Un día, uno de esos que sientes que no pasará nada y caminas como autómata, todo fue llegar a una de esas casas cuando percibí, desde afuera, que algo se movía en la ventana de la sala, antes de que nosotros tocáramos siquiera el timbre.

Eran unos ojos café claros como suspendidos en el aire, y sólo yo los había contemplado en esa tarde que se quedó flotando en ese momento ya en mi memoria.

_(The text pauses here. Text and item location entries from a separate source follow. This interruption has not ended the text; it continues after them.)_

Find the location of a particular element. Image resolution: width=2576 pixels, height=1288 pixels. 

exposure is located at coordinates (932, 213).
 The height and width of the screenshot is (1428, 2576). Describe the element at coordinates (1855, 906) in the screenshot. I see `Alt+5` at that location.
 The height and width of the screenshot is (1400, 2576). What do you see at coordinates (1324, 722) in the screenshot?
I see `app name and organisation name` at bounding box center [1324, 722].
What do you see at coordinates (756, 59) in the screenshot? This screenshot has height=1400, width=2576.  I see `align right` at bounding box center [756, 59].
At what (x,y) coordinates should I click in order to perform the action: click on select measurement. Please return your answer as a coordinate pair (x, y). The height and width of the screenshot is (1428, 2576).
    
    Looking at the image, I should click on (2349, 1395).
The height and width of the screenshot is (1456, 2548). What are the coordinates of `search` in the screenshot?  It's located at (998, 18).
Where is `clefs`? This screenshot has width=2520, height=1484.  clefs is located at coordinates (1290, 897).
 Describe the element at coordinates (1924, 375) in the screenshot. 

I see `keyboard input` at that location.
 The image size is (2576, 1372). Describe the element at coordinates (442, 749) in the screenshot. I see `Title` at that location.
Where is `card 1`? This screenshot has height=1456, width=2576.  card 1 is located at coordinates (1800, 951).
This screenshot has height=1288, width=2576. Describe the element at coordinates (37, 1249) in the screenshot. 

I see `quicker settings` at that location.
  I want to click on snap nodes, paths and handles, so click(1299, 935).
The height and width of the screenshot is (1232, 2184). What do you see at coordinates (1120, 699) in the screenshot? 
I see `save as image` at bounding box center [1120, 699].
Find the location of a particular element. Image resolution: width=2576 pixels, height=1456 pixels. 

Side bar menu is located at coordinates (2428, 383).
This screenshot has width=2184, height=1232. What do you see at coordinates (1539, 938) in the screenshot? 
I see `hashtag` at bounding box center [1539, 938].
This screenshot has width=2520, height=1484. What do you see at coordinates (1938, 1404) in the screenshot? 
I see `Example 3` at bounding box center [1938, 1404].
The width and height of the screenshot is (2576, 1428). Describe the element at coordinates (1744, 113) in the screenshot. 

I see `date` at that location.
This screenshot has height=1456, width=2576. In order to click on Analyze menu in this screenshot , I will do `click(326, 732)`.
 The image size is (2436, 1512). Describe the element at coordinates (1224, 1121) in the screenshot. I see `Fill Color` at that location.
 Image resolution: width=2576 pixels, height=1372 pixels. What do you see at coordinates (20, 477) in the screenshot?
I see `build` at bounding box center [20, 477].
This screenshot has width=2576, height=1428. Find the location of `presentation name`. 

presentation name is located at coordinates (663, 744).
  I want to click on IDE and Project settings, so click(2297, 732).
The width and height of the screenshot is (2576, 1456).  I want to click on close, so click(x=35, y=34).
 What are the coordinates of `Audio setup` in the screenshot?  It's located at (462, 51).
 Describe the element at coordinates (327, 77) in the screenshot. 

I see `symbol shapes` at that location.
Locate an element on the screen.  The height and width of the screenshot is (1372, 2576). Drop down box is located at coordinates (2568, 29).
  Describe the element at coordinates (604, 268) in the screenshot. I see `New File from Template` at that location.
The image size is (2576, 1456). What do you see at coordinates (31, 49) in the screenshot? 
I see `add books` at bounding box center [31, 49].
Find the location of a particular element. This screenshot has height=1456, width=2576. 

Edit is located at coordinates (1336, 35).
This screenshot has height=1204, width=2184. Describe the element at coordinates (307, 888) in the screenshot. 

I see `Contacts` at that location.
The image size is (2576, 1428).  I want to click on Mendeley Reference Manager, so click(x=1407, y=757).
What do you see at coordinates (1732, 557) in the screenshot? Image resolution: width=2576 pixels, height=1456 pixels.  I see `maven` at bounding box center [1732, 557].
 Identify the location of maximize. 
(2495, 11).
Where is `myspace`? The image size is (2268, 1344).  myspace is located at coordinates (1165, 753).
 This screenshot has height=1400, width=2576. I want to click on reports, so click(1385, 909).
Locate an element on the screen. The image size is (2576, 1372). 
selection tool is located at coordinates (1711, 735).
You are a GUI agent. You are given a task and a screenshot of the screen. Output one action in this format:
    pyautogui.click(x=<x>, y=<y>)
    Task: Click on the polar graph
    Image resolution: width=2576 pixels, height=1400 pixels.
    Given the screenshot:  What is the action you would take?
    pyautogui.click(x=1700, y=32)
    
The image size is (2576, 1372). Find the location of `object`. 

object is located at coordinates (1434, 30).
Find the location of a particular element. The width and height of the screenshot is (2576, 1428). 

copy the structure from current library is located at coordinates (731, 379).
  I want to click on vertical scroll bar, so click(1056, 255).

Pasamos a la sala, uno preocupado por una caja de bulbos, y otro en esos ojos ocultos. Por alguna razón pedí permiso para ir al baño, pensando encontrar en el trayecto esas dos pupilas que, podía jurarlo, sólo estaban esperando mi llegada.

Así fue.

A la mitad del camino ella me salió al paso. Tenía una sonrisa tan cercana a lo que yo imaginaba, que sentí cómo me cubría una especie de resplandor, un halo de colores en todo el espacio que ambos ocupábamos.

La sonrisa parecía no tener nada de relación con sus ojos, unos ojos tan tristes que podías sentir la tibieza de la oscuridad si te metías en ellos, con una profundidad semejante a un pozo de los deseos y un imán hipnótico imposible de despegar.

Los dos nos quedamos de frente, viéndonos sin vernos en realidad, apenas respirando, y entonces ella se acercó y me dio un beso tan dulce que todavía lo recuerdo en la punta de mi pensamiento.

No supe en qué momento alguien me tocó el hombro, era Viruta que esperaba por la herramienta, era el técnico enojado por mi tardanza, que requería de un desarmador de cruz, y de una mano para el trabajo.

Regresé a mi mundo, pero ese instante mágico se había quedado en el espacio donde me besó la niña de los ojos tristes, y a pesar de que poco después regresé al baño, y me di vueltas por otros lugares de la casa no pude volver a verla.

Después dejé ese trabajo, volví a la escuela, sin pensar en otra cosa que retomar mi vida, por fortuna las materias fueron cubiertas y a la vuelta de unos meses había crecido varios centímetros sin darme cuenta.

Casi siempre, juraría que todos los días desde aquel primer día, cuando paso por viejas casonas en cualquier ciudad o país donde me encuentre, trato de voltear las horas del reloj y buscar tras algún cristal, tras alguna ventana de la planta baja, unos ojos café claros suspendidos en el aire.

Y hace poco, por fin, acabo de encontrarlos.